■ GOAL OF THE EXERCISE
Quote exactly the lines from the one with "At what coordinates" to the end of the data, both included; omit the pictures.

Dataset items:
□ □ □ □

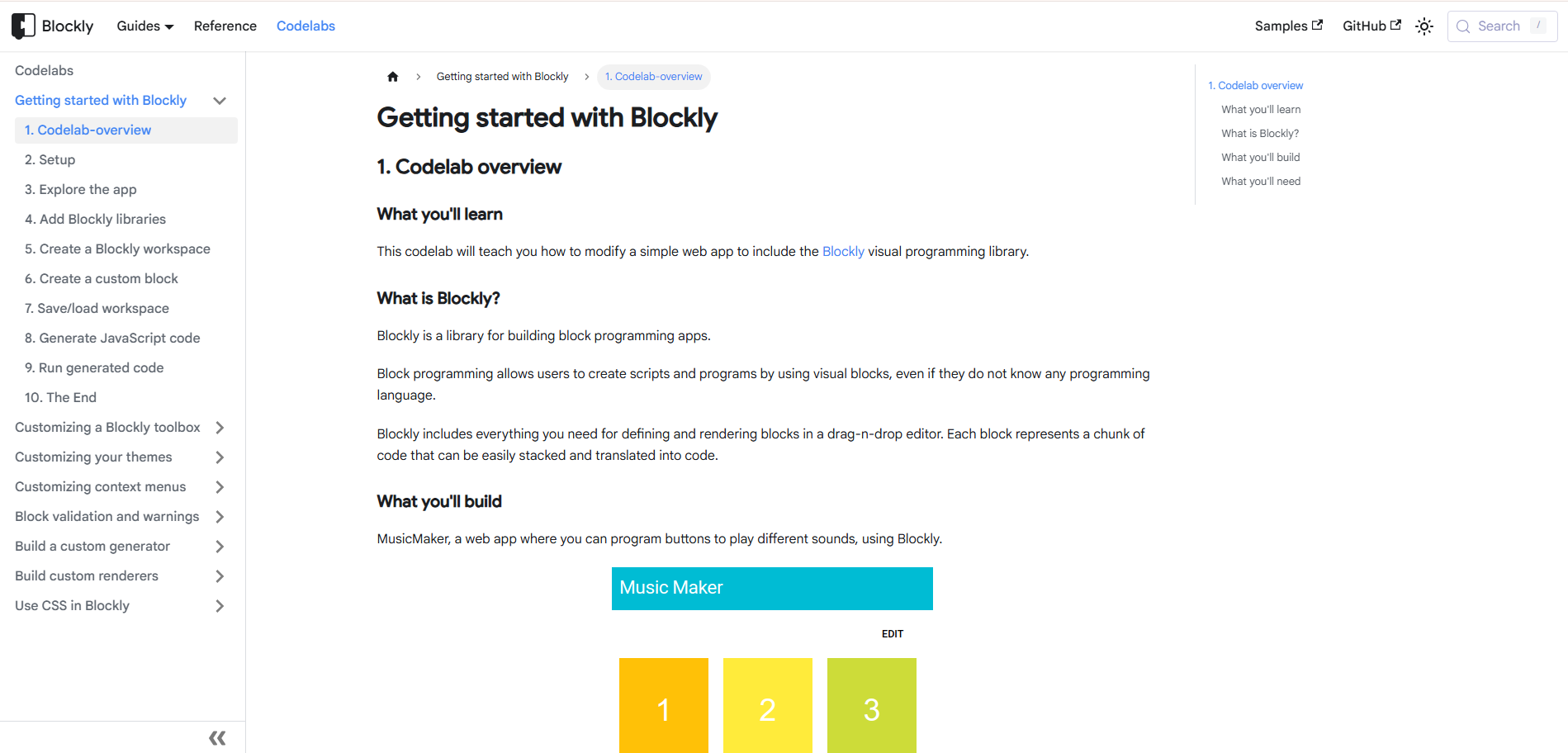
Task: Select the Codelabs nav tab
Action: point(306,26)
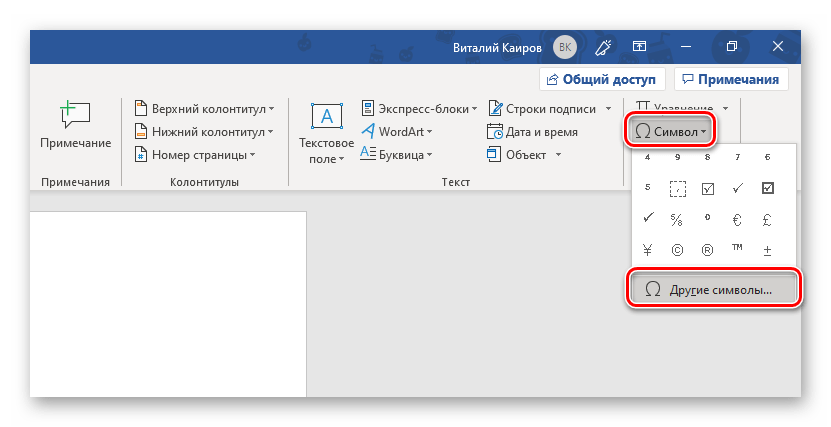
Task: Open the Номер страницы dropdown
Action: click(196, 155)
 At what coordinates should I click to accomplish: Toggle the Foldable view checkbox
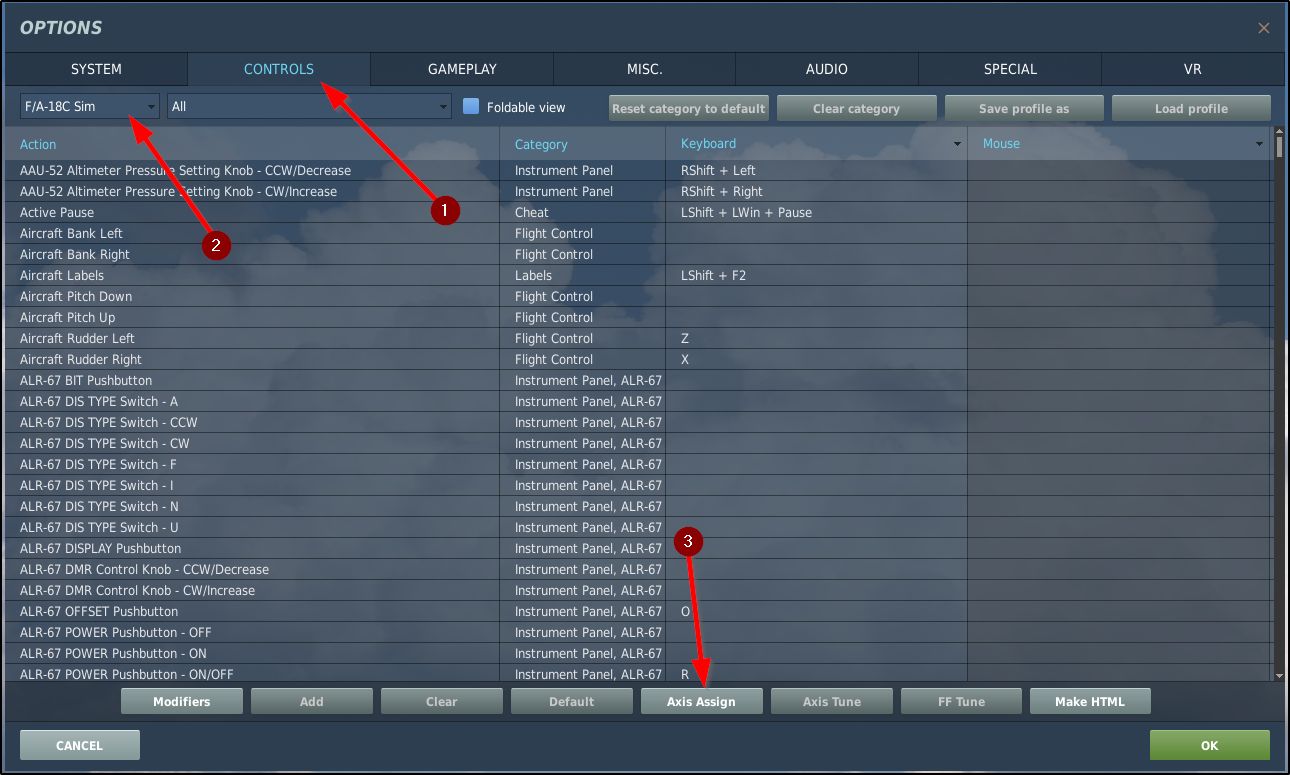(471, 107)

□ □ □ □

■ RESPONSE TO THE EXERCISE
 At what coordinates should I click to accomplish: Toggle the Foldable view checkbox
(471, 107)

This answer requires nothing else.